Fat gah!

I started keto, and watching my weight. Now I'm on a tight budget, and only have pasta in the house , so I went ahead and ate all the ice cream. Anyone else want to commiserate at how *kitten* fat we are?!?

Replies

  • GaleHawkins
    GaleHawkins Posts: 8,160 Member
    @EarthyEm best of success. I started Keto Oct 2014 and have maintained for two years while health keeps improving.
  • EarthyEm
    EarthyEm Posts: 18 Member
    Thanks @GaleHawkins Congrats & that's inspiring!
  • livingleanlivingclean
    livingleanlivingclean Posts: 11,752 Member
    You could have eaten the icecream and pasta without it having a detrimental effect of your weight loss goals.... Just track the amount you're eating.
  • Alatariel75
    Alatariel75 Posts: 17,956 Member
    Good news is, you can make your calories fit your budget and still lose weight!
  • Orphia
    Orphia Posts: 7,097 Member
    A lot of people find sticking to a strict way of eating hard on top of sticking to their calorie limit.

    A lot of successful people on MFP find it easier to just eat what satisfies them within their calorie limit.
  • lemurcat12
    lemurcat12 Posts: 30,886 Member
    edited May 2017
    EarthyEm wrote: »
    I started keto, and watching my weight. Now I'm on a tight budget, and only have pasta in the house , so I went ahead and ate all the ice cream. Anyone else want to commiserate at how *kitten* fat we are?!?
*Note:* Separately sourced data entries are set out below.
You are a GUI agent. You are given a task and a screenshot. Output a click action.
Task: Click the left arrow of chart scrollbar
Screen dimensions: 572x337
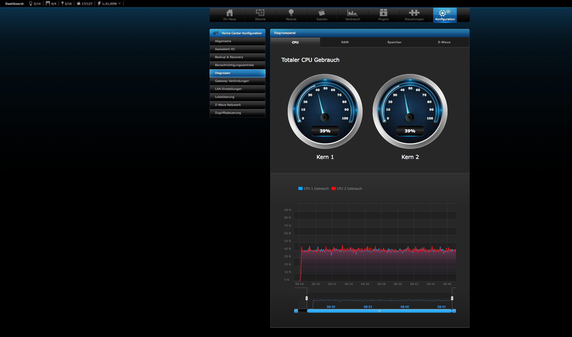(x=296, y=311)
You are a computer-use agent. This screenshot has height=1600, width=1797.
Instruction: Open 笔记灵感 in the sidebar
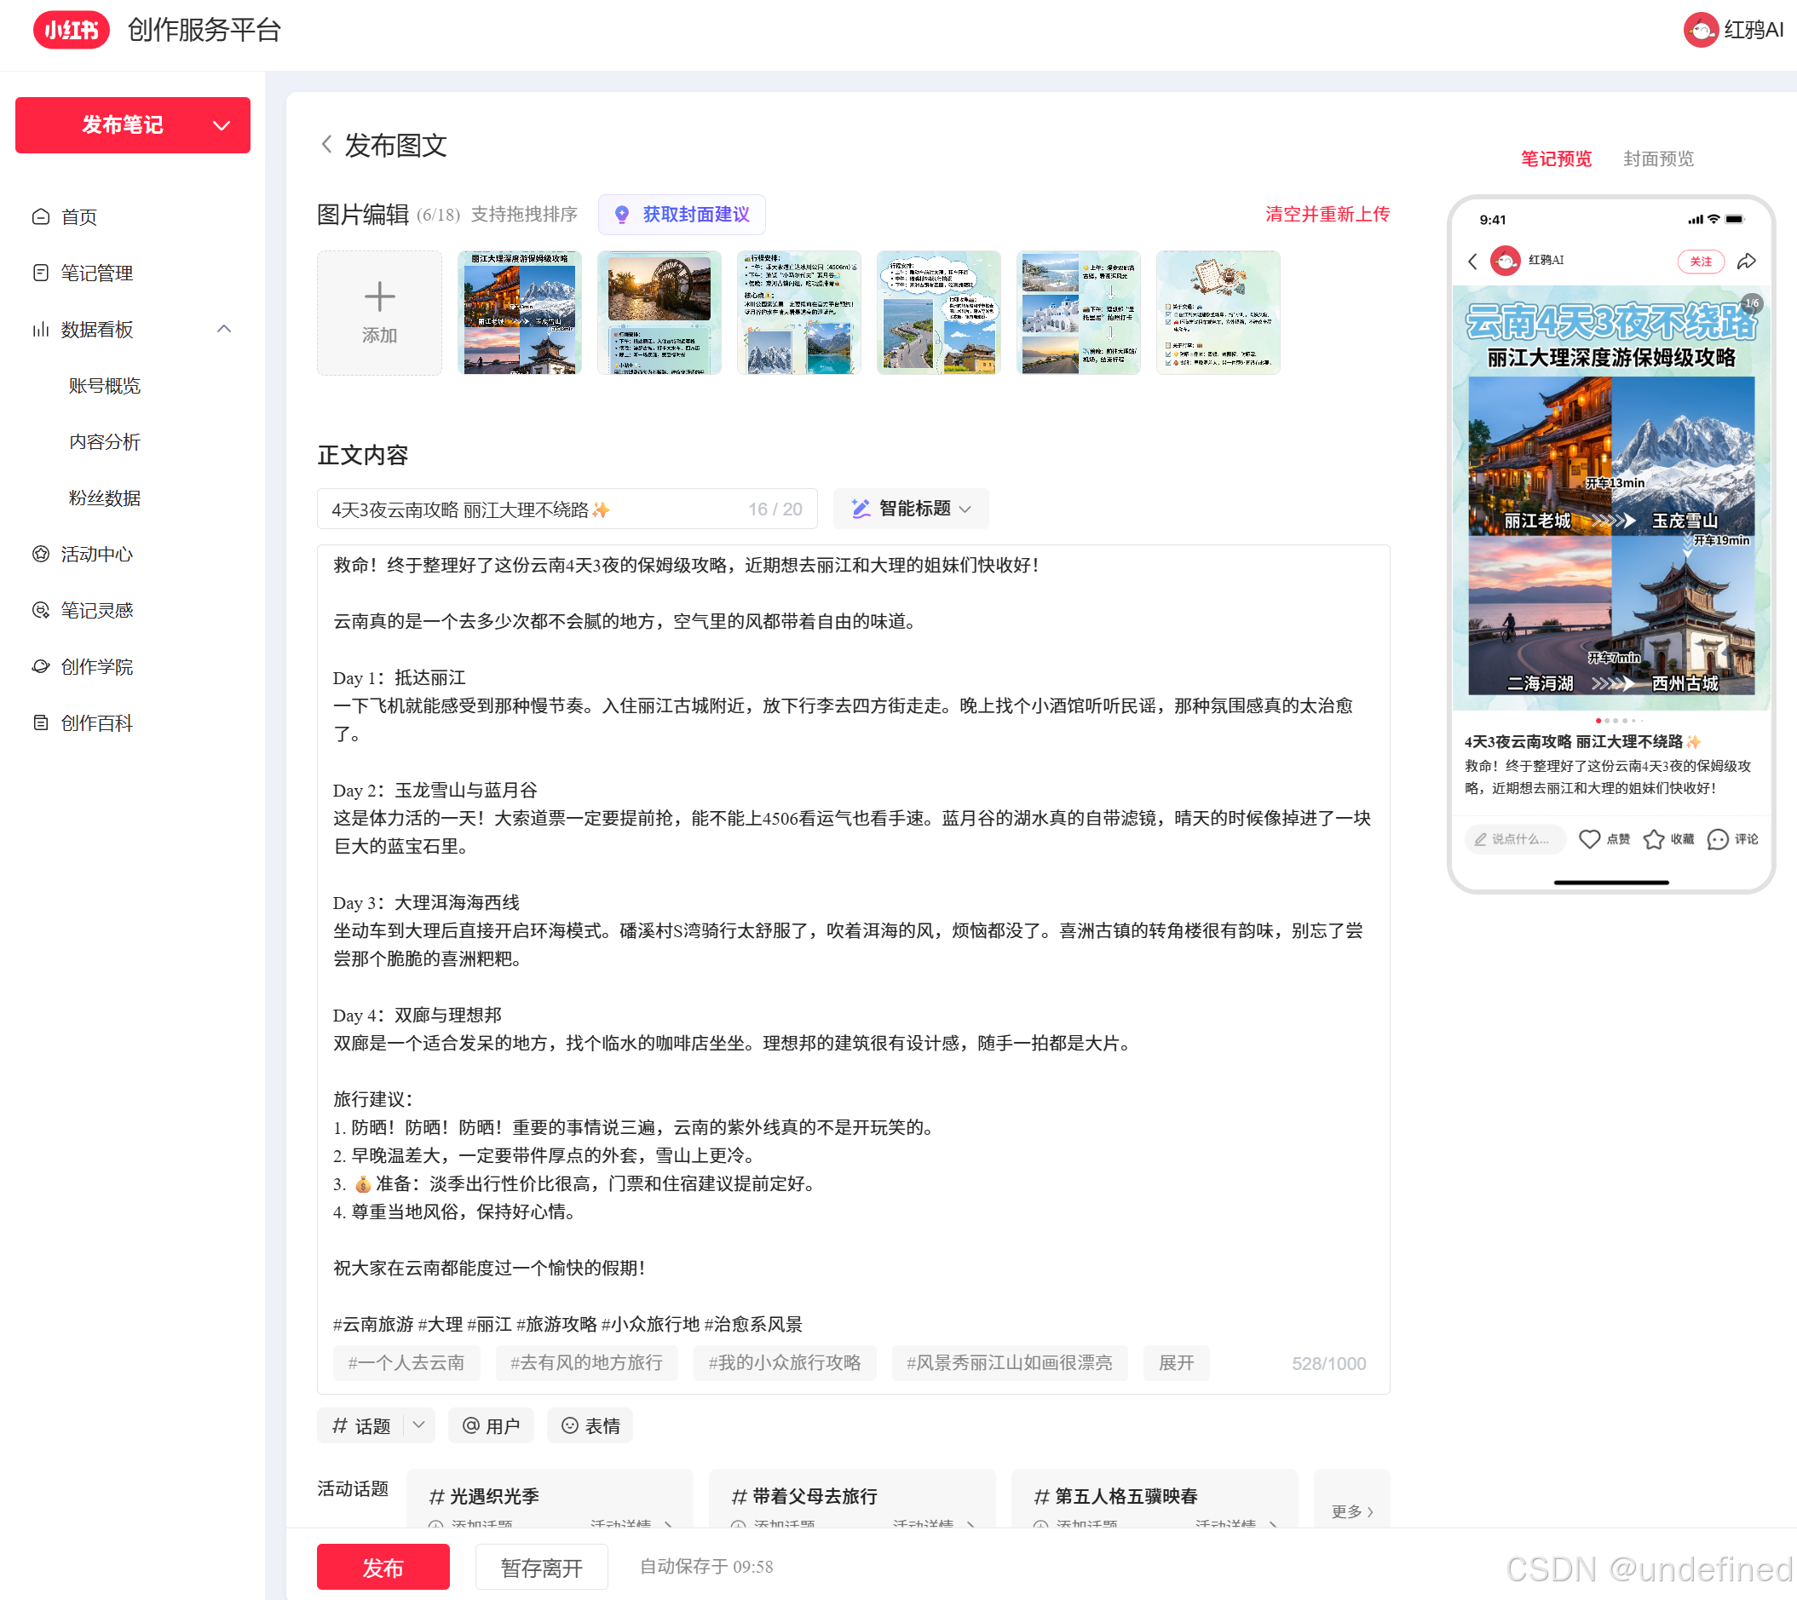[97, 610]
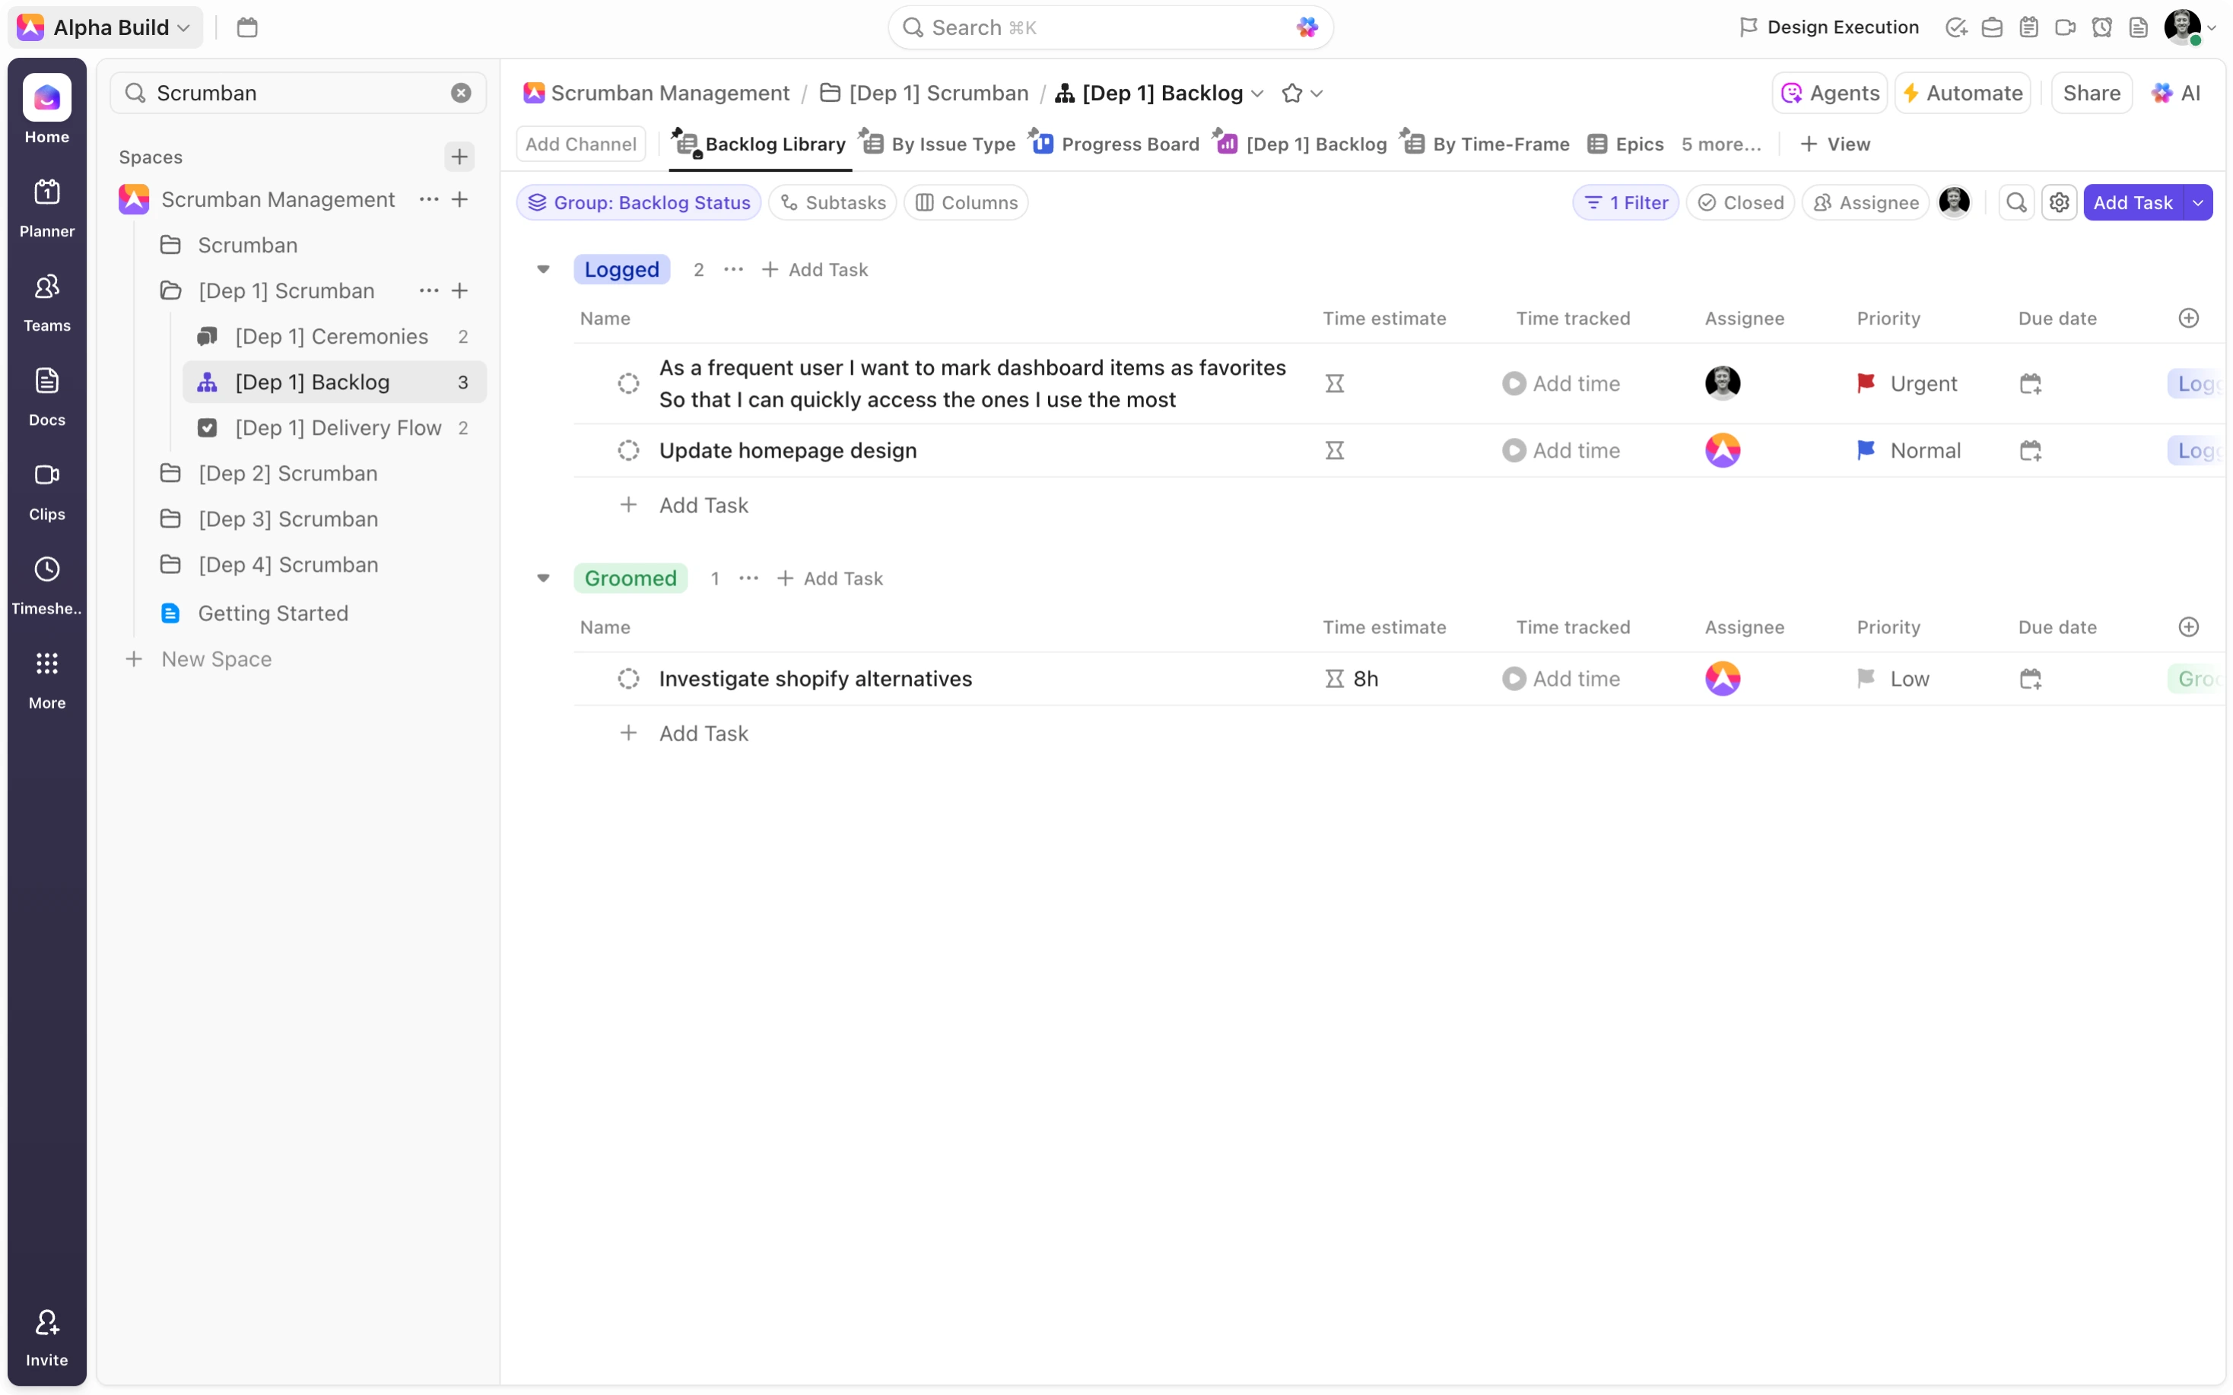Open the Add Task dropdown arrow
The image size is (2233, 1395).
click(2199, 202)
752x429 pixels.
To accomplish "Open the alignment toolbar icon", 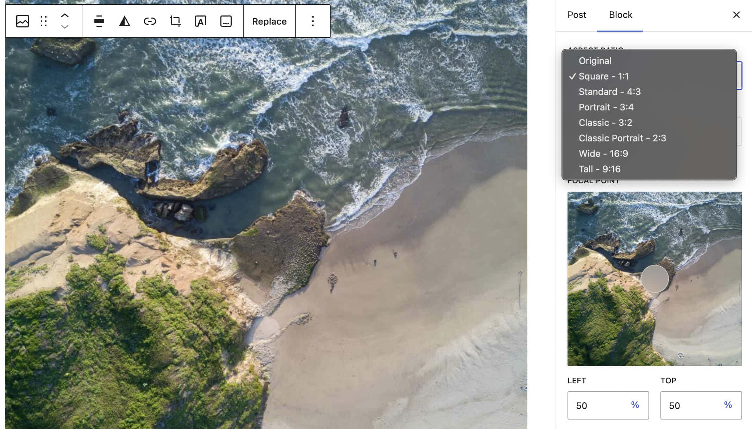I will click(100, 21).
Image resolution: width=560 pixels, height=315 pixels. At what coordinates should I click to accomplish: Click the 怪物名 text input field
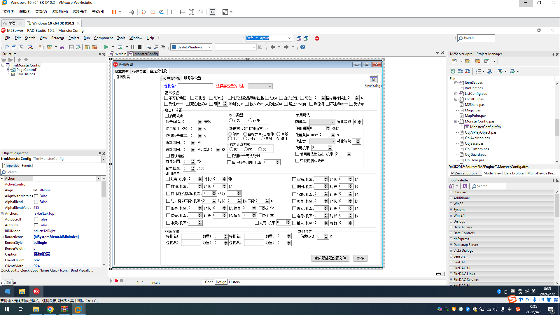(x=195, y=86)
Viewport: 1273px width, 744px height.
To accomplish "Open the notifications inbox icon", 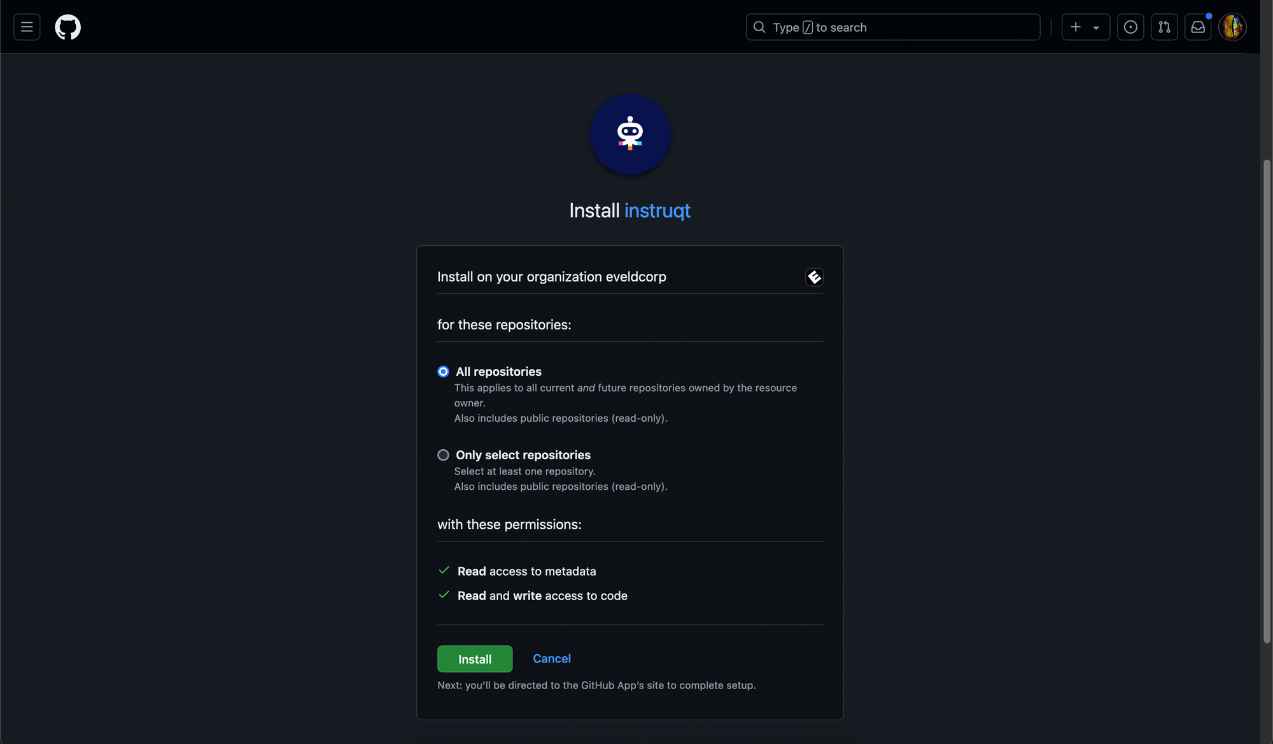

    Sounds like you have an issue with all or nothing thinking. So do I, and letting go of that was really important for my success (lost most of my weight in 2014), and yet still is something I struggle with sometimes.

    Logging, even if one is not perfect, is important, and calories are important (even on keto), so eating pasta might not have been on your plan (I'm low carbing too, and have had to deal with a few imperfect meals from time to time), but it's really no big deal to be a little off plan, occasionally. What becomes a bigger deal is your head saying "well, screwed up and have to start over anyway, might as well make it count!" Isn't that it? I think what helps with this is seeing a difference between gradients of being imperfect, which probably starts with not having unreasonable expectations of perfection to start with -- that one is perfectly ON or one is 100% OFF.

    One thing that helped me was reframing screw ups as not "being off" but as things that happen during a diet (or new lifestyle or whatever) and can be learned from so as to make them less likely in the future. So ideally I would have eaten the pasta (if nothing else was available), but noticed that total carbs were still not crazy, total calories were good, and most important, figured out how it happened I had nothing else available and planned how to prevent that in the future. (Early on in 2014 I got stuck at work for dinner for a couple of weeks and the first night I ate what was available -- not useful -- and then I figured out I could buy things and bring them to work that weren't as good as if I'd planned and premade meals, but were perfectly adequate -- I saw where I'd made things harder and came up with a solution going forward. In the old days I would have said "blew it might as well start again when this stressful period is over.")

    I hope that helps, but if it's more venting and commiseration you want, I still really do struggle with the all or nothing thinking even though I know it's illogical, and even though I've largely lost the weight. It's annoying and something I'm continuing to work on!
  • rainbowbow
    rainbowbow Posts: 7,490 Member
    EarthyEm wrote: »
    I started keto, and watching my weight. Now I'm on a tight budget, and only have pasta in the house , so I went ahead and ate all the ice cream. Anyone else want to commiserate at how *kitten* fat we are?!?

    I'm not *kitten* fat, so i can't commiserate.

    What i will say is that having a negative self image, creating "good and bad" foods, and eating in a manner which is not sustainable long term is going to get in the way of your success and maintenance.

    I would sit down and think really hard about what you hope to achieve and what your life is going to be like when you achieve that. Then ask yourself if it's realistic. One of the worst things you can do for your physical and mental wellbeing is to focus on perfectionism and self-hatred.